N° 755 | du 2 juin 2005 | Numéro épuisé

Dossiers

Le 2 juin 2005

Le CCAS du Trait, axé principalement sur le troisième âge

Katia Rouff & Joël Plantet

Le centre communal d’action sociale du Trait en Seine-Maritime gère les services aide sociale et gérontologie. Diverses activités favorisent la rencontre entre les personnes âgées et le reste de la population

C’est avec les chantiers navals que naît la ville du Trait en 1919. Troisièmes de France en 1960, ils font travailler la population et attirent de nombreux ch’tis, bretons, italiens… logés dans des cités ouvrières. Aux chantiers, les jeunes entrent en apprentissage, passent leur CAP et trouvent un emploi comme leurs pères l’ont fait avant eux. L’économie est florissante et dans les années 60, le centre communal d’action sociale (CCAS), fraîchement créé développe des activités en direction de la population. Mais avec la fermeture des chantiers navals en 1972, la majorité des Traitons perdent leur emploi et de nombreuses familles quittent la ville. Aujourd’hui, Le Trait compte 5500 habitants et le taux de chômage avoisine les 15 %, les personnes retraitées représentent 22,7 % de la population, le CCAS centre son action sur les services de gérontologie et d’aides ménagères [1].
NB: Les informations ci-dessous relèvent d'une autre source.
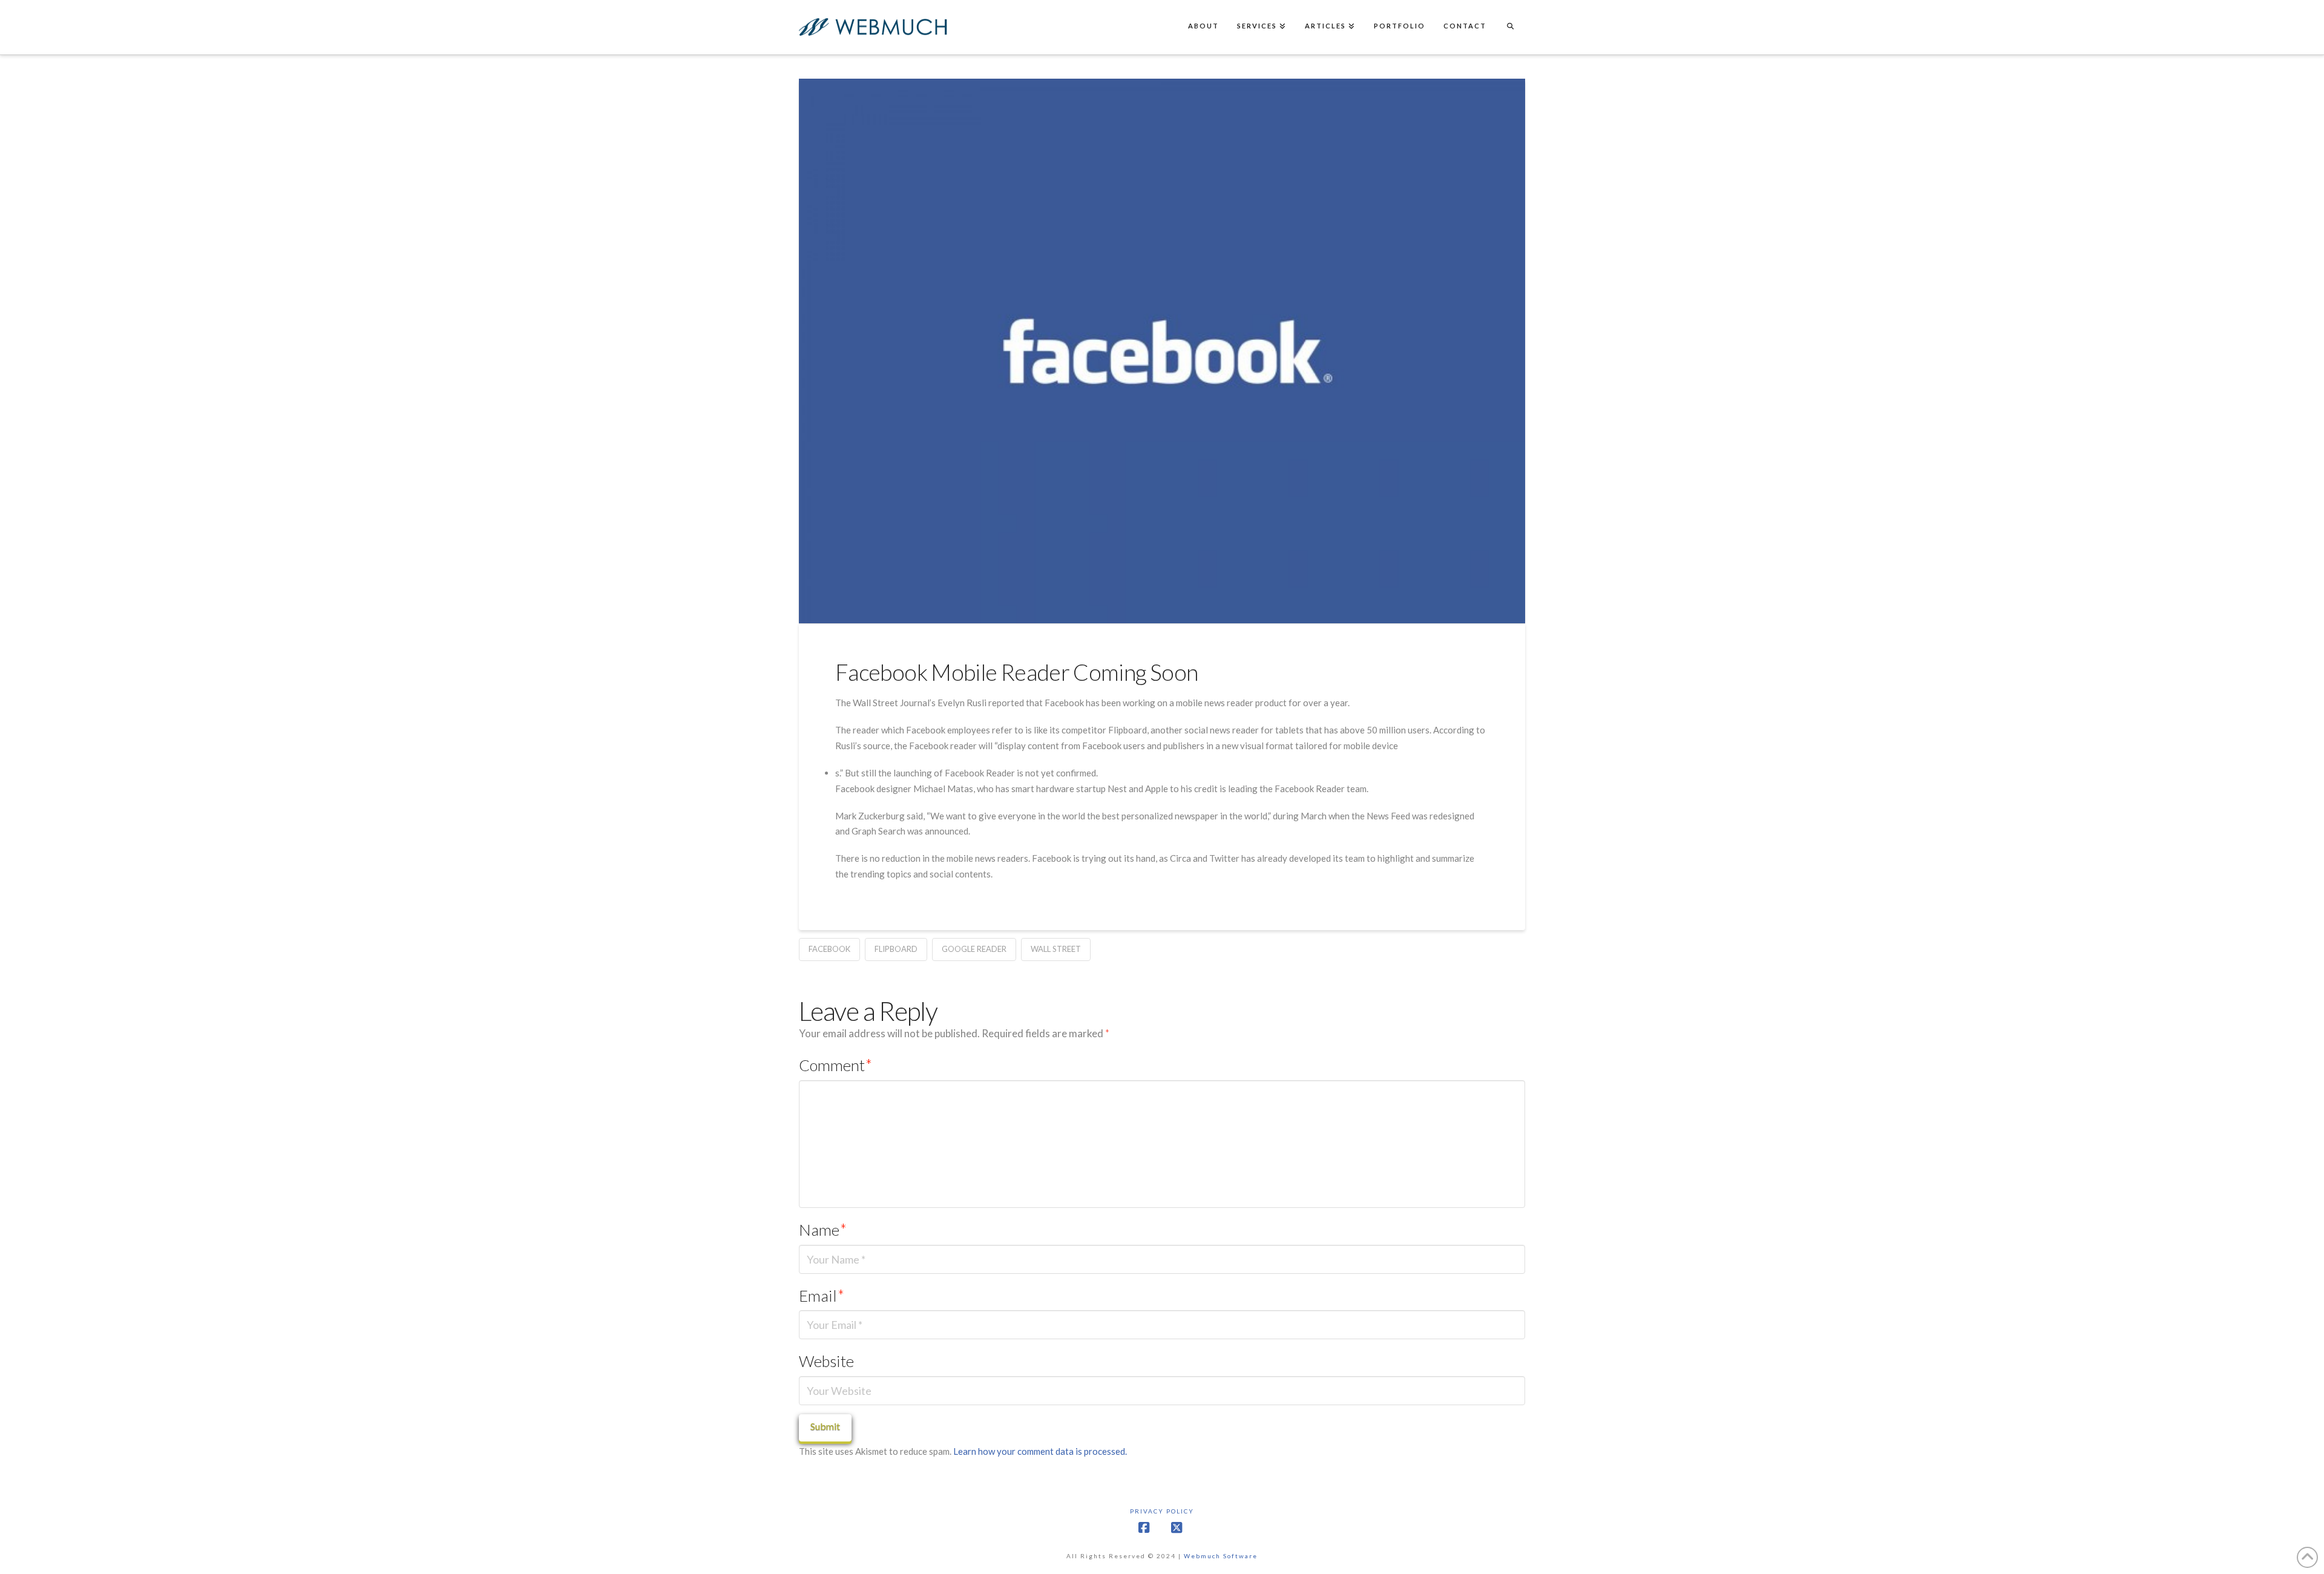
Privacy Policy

Une rencontre effective entre les générations

Le CCAS gère les deux foyers-logements du Trait, situés dans le centre-ville à proximité des services et commerces. «  Pour maintenir l’attrait de ces résidences, nous avons élargi les services  », explique Michel Debliquis, directeur général des services « un gardien est présent dans chacune des structures et la restauration - qui est facultative - est assurée par la cuisine centrale municipale ». L’une des résidences propose des F2 et accueille une population plus jeune que l’autre, notamment des couples. Les résidents sont en majorité d’origine ouvrière et 50 % d’entre eux viennent des communes avoisinantes.

Embauchée en 2003, Sophie Varin gère les deux structures, mène des projets nouveaux et supervise le service d’aides ménagères. Celui-ci est composé de dix-neuf professionnelles (dont quatre titulaires du diplôme d’État d’auxiliaires de vie sociale (DEAVS) et autant en cours de formation). Si le CCAS est le seul prestataire conventionné par la caisse régionale d’assurance-maladie (CRAM), deux associations interviennent comme lui dans le cadre de l’aide personnalisée à l’autonomie (APA).
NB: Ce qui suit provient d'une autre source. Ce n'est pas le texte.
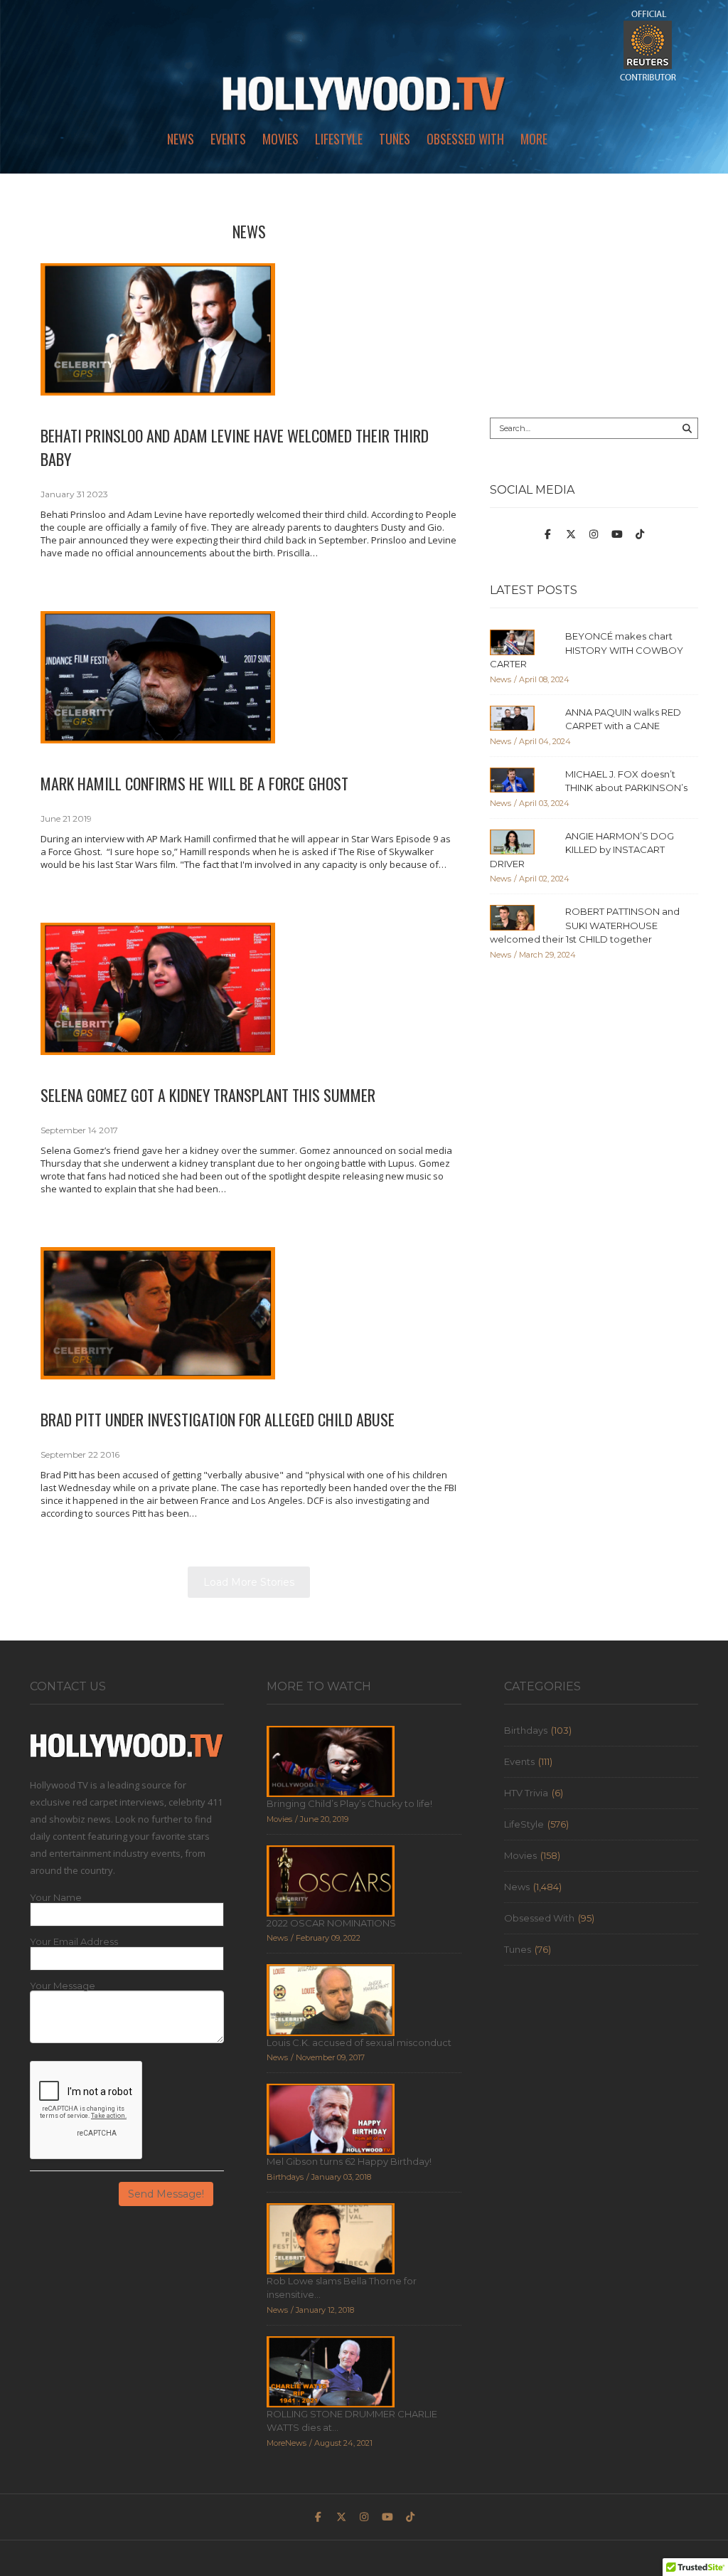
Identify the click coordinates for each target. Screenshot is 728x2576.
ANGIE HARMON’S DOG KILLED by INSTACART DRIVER (582, 849)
Au Trait, les activités enfance et jeunesse sont prises en charge par les services municipaux qui travaillent en partenariat avec le CCAS. Sophie Varin participe notamment au collectif santé de la ville qui fédère professionnels du secteur de la santé et du social, parents, habitants et élus et planche sur les questions de prévention et de santé. La commission Bien-être — constituée de professionnels de la petite enfance jusqu’au grand âge — travaille sur la valorisation du bien-être et de l’estime de soi. Elle a notamment organisé une rencontre intergénérationnelle intitulée « Il fait beau, on se fait beau », à laquelle enfants et personnes âgées ont participé via un atelier d’écriture sur le thème des habits du dimanche. « Le service de gérontologie veille à ce que les personnes âgées et le reste de la population se rencontrent le plus souvent possible », insiste Sophie Varin : repas à thèmes, ouverts à tous retaraités Traitons, goûters des anciens dans les différents locaux, chasse aux œufs organisée à Pâques par les enfants pour les aînés, diaporama sur l’histoire des chantiers navals en collaboration avec le club photo… autant de moments d’échanges entre tous.

Les résidences cherchent également à s’ouvrir vers l’extérieur. Les retraités de la ville se mêlent par exemple aux résidents pour une activité vocale animée par l’école de musique, l’ensemble se produit lors des fêtes locales et bientôt avec la chorale des enfants. Mais tout n’est pas encore gagné : l’association des retraités de la ville ne souhaite pas vraiment collaborer avec le CCAS, les membres préférant prendre en charge leurs activités et les habitants des deux résidences, pourtant toutes proches se mélangent difficilement.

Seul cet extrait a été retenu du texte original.